*** Excerto do documento ***
Este processo pode começar pelo aumento da diversidade genética das árvores e da diversidade das espécies arbóreas presentes numa plantação. Pode ainda ser reforçado se a dimensão das áreas de corte raso se reduzir.

Outras medidas identificadas são a retenção de mais madeira morta no solo, a preservação de árvores com fissuras e concavidades que constituem microhabitats, a promoção de maior diversidade estrutural entre áreas plantadas ou dentro delas e a preservação do subcoberto florestal durante os períodos de corte e replantação.

A gestão de ecossistemas é outro dos aspetos focados no relatório e também a esta escala o recurso a variantes de gestão florestal “baseadas na natureza” é referido.

Neste contexto, o relatório lembra um aspeto nem sempre óbvio, quer para decisores políticos e gestores florestais, quer para a sociedade em geral: as perturbações naturais – árvores derrubadas pelo vento, madeira morta e até incêndios e pragas – são acontecimentos que fazem parte dos ecossistemas florestais e precisam de ser tidos em consideração para manter ou restaurar a complexidade estrutural destes ecossistemas. É, por isso, necessário procurar práticas de gestão que produzam resultados mais semelhantes àqueles que seriam observados em zonas florestais com pouca ou nenhuma intervenção humana.

A gestão florestal integrada e próxima da natureza permite “imitar” estes regimes de perturbação natural e os estágios deles resultantes, ajudando a assegurar a presença de elementos-chave, como sejam os mosaicos de árvores maduras e a presença de madeira morta.

Já à escala da paisagem, é sublinhada a abordagem em tríade. Segundo se refere, esta estratégia – que incentiva um compromisso entre produção, proteção e uso múltiplo – tem-se mostrado promissora na conciliação entre diferentes objetivos de gestão florestal.

A abordagem em tríade combina várias intensidades e objetivos de gestão em parcelas distintas presentes numa mesma paisagem florestal. Prevê, assim, que áreas estritamente protegidas e áreas de produção intensiva constituam partes de uma paisagem florestal mais vasta, com o restante território ocupado por sistemas de gestão integrados e uso múltiplo, onde a cobertura florestal e a gestão próxima da natureza permitam manter corredores verdes – essenciais à conservação da biodiversidade – em torno das plantações e entre diferentes áreas florestais protegidas.

Além destas recomendações, o relatório do EFI “Biodiversidade Florestal na Europa” reforça a necessidade de uma monitorização mais eficaz. Existem lacunas a ultrapassar, sendo a primeira a visão parcial da biodiversidade, ao nível da espécie, que tem prevalecido: “… muito pouca atenção tem sido dada à monitorização de outros aspetos da biodiversidade, como é o caso da diversidade genética e funcional”.
***
Copie sem alterações o trecho do texto sobre biodiversidade florestal entre "Outras medidas identificadas" e "corte e replantação.", inclusive.
*** Entradas listadas ***
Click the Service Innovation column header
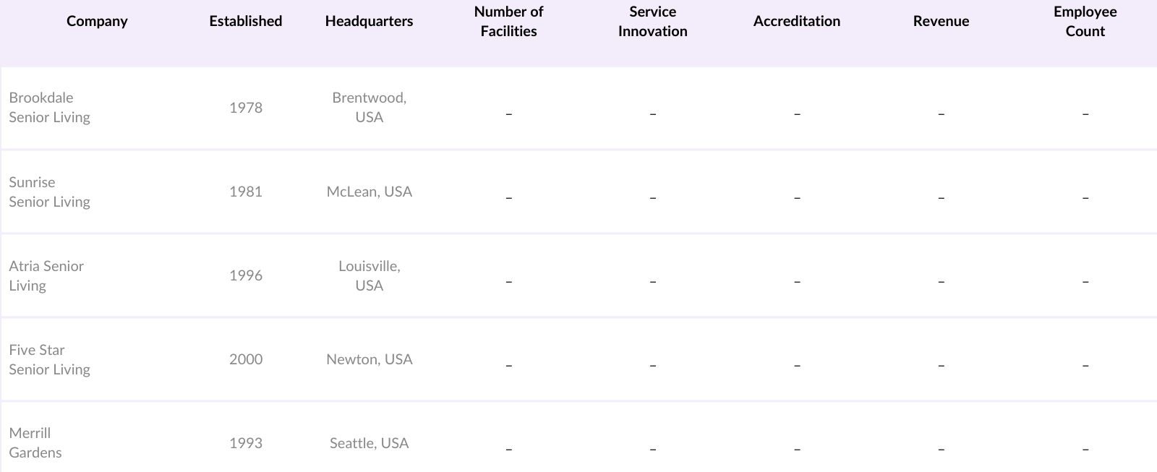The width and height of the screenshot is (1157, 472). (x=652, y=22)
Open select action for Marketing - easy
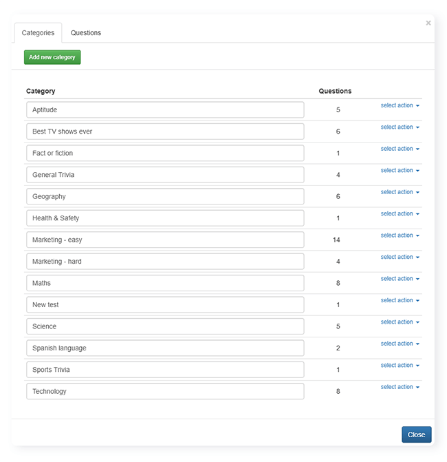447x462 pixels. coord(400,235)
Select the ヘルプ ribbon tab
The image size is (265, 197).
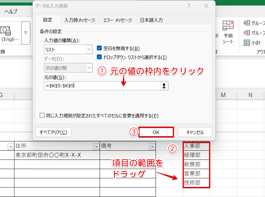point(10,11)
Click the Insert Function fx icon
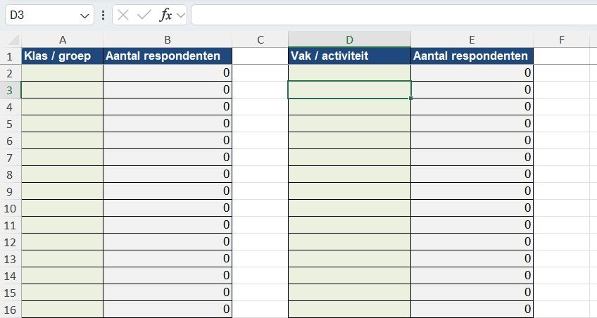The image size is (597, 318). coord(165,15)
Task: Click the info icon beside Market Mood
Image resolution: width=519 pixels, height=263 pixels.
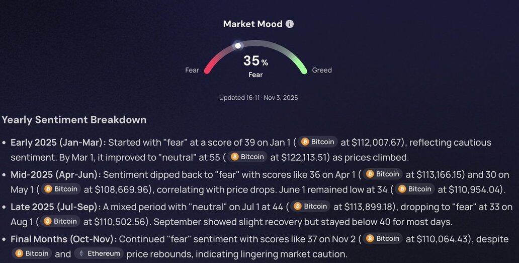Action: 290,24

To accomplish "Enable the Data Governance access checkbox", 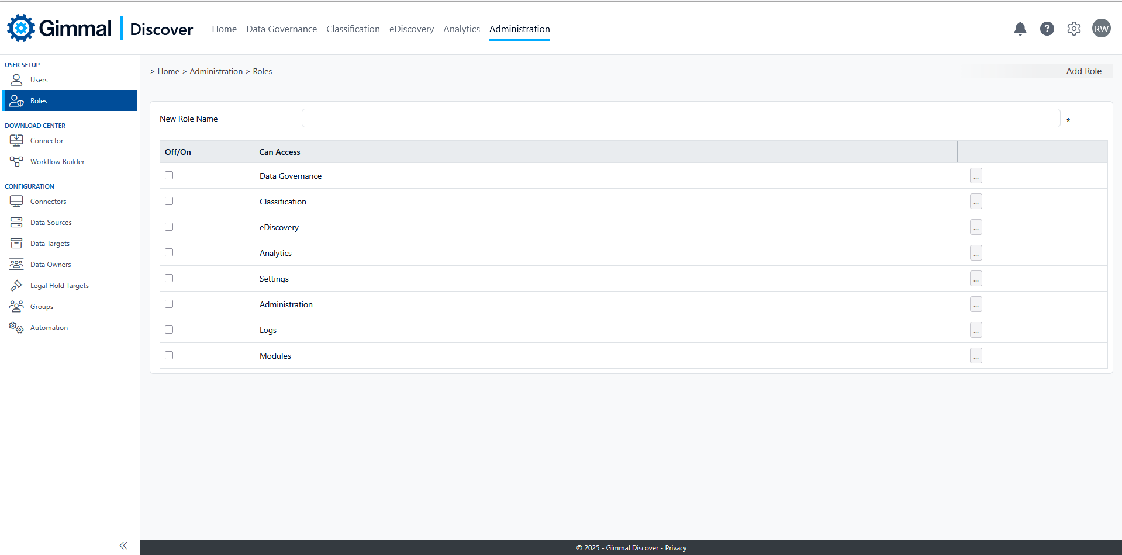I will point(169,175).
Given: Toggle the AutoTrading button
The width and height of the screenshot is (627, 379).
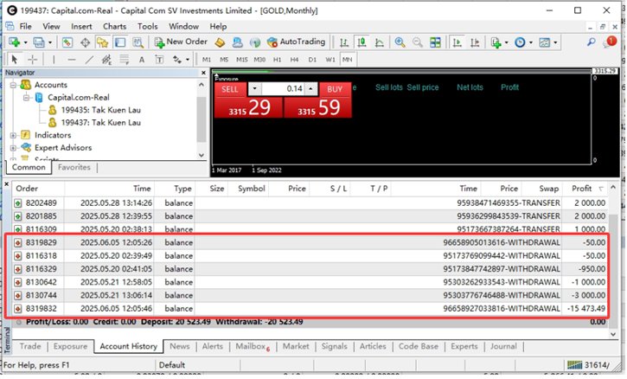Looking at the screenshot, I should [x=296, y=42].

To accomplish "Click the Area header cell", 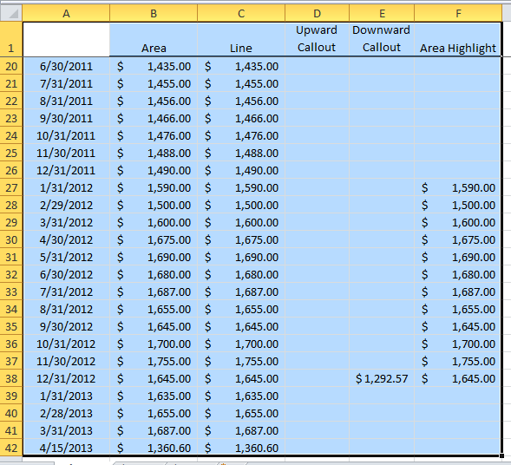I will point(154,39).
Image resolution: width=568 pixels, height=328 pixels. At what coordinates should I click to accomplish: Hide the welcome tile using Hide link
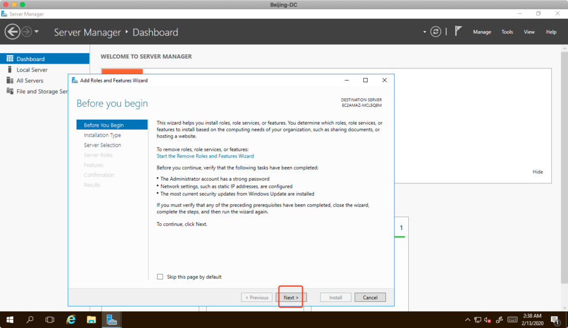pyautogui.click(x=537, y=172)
***
*** Entradas listadas ***
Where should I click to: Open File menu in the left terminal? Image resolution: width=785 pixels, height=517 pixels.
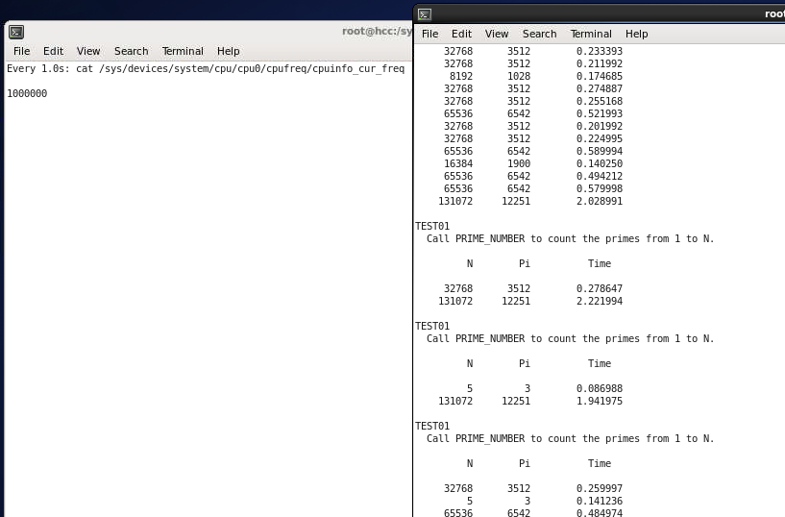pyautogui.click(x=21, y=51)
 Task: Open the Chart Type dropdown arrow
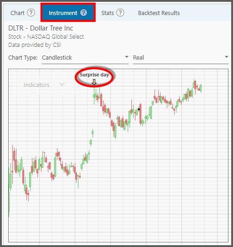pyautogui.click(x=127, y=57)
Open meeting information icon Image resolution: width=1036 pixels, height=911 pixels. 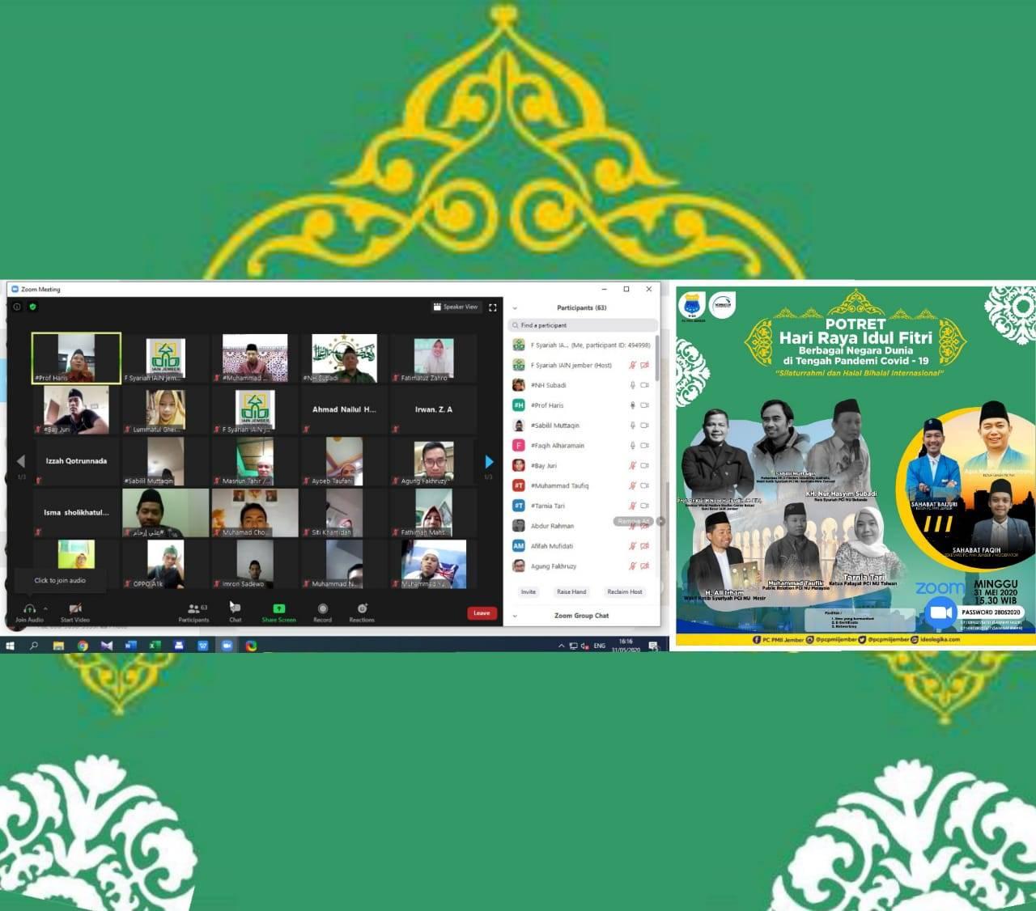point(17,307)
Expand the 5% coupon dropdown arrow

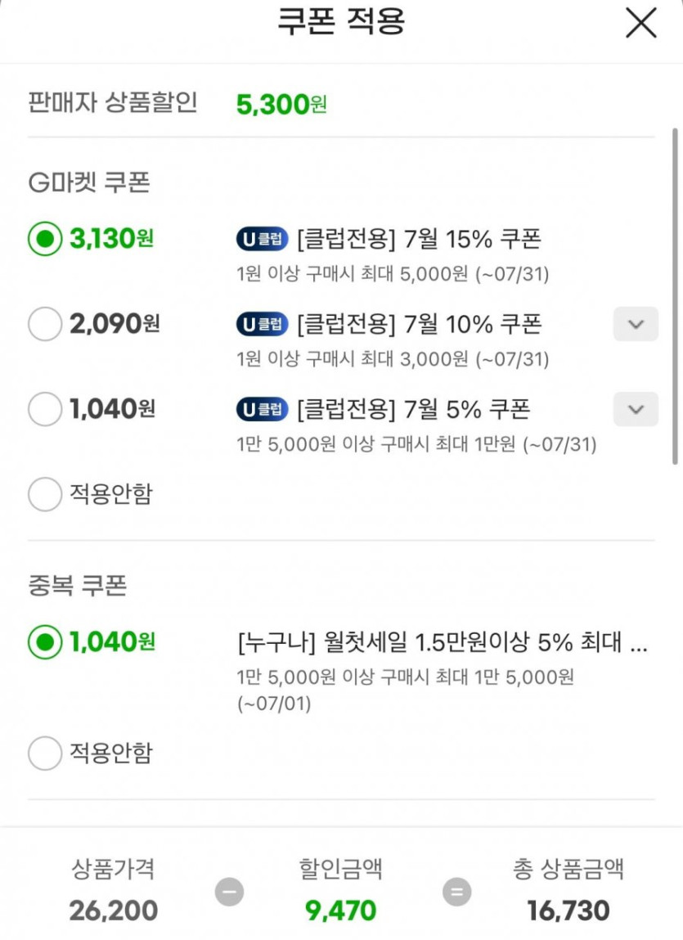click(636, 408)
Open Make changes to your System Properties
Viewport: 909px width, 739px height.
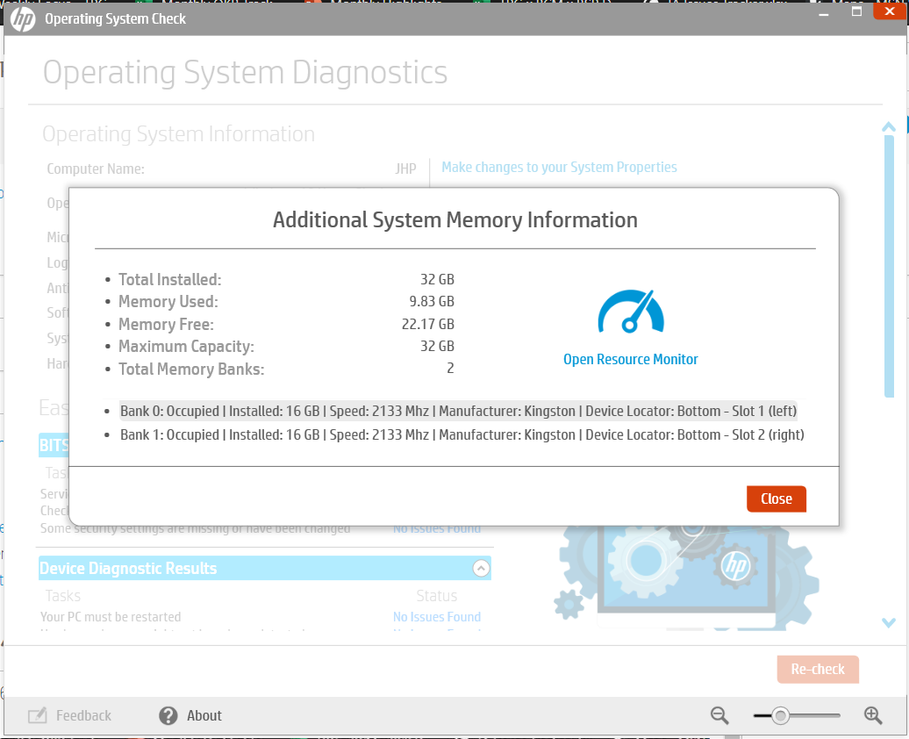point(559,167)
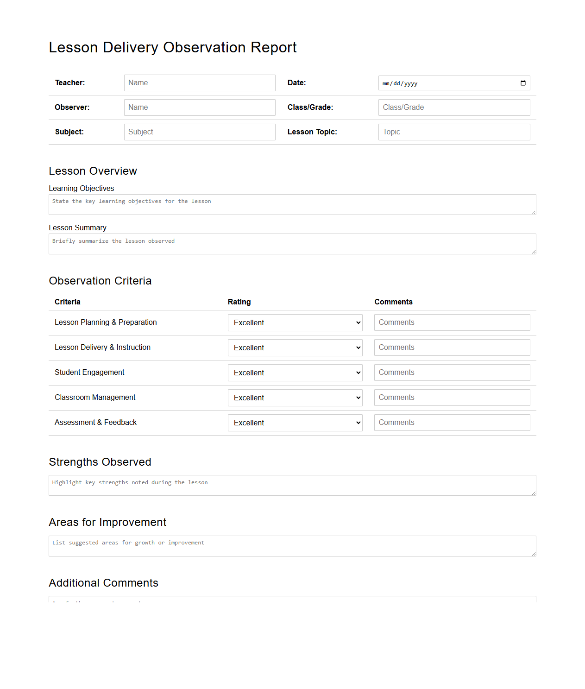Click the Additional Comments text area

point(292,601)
***
*** Entradas listadas ***
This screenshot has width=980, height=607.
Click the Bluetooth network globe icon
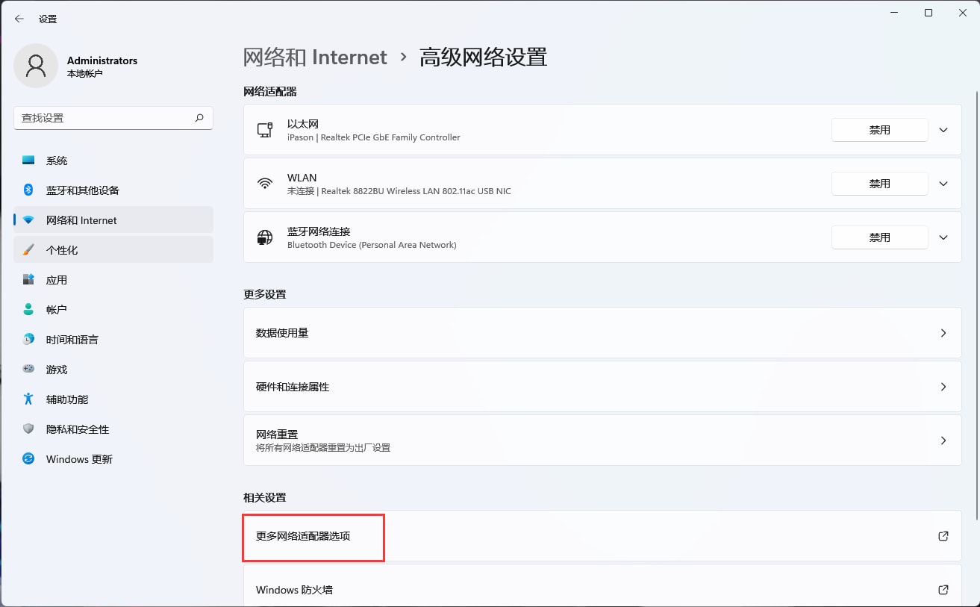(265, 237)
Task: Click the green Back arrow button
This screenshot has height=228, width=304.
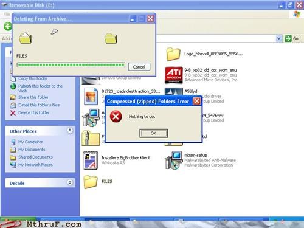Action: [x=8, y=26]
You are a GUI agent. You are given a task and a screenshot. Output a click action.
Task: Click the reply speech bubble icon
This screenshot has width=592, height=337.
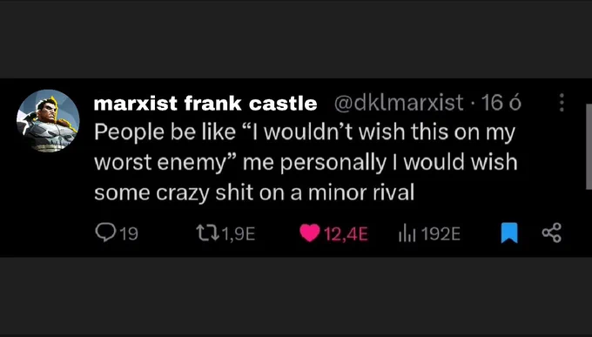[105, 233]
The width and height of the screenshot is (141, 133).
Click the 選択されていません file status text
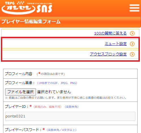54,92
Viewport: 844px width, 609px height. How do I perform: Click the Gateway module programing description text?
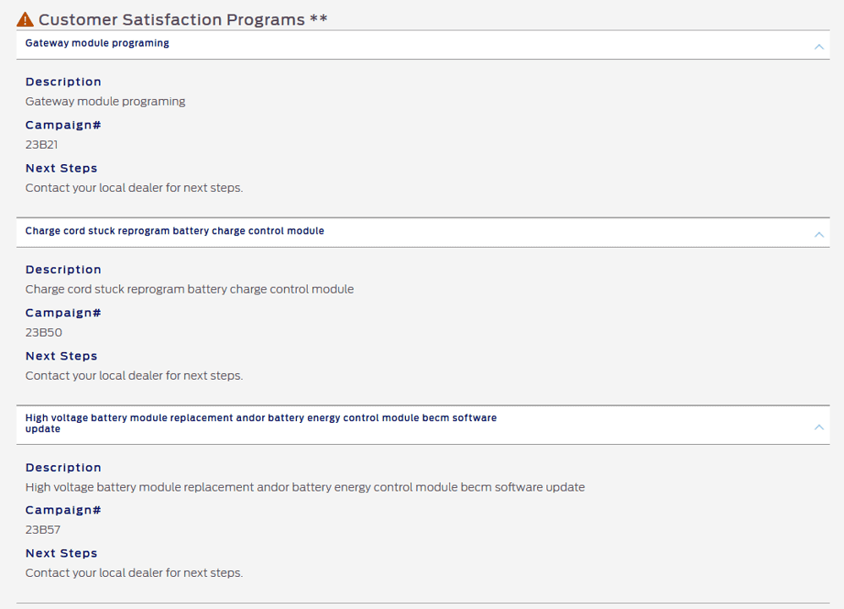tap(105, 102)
***
## Resposta à tarefa
Outras medidas identificadas são a retenção de mais madeira morta no solo, a preservação de árvores com fissuras e concavidades que constituem microhabitats, a promoção de maior diversidade estrutural entre áreas plantadas ou dentro delas e a preservação do subcoberto florestal durante os períodos de corte e replantação.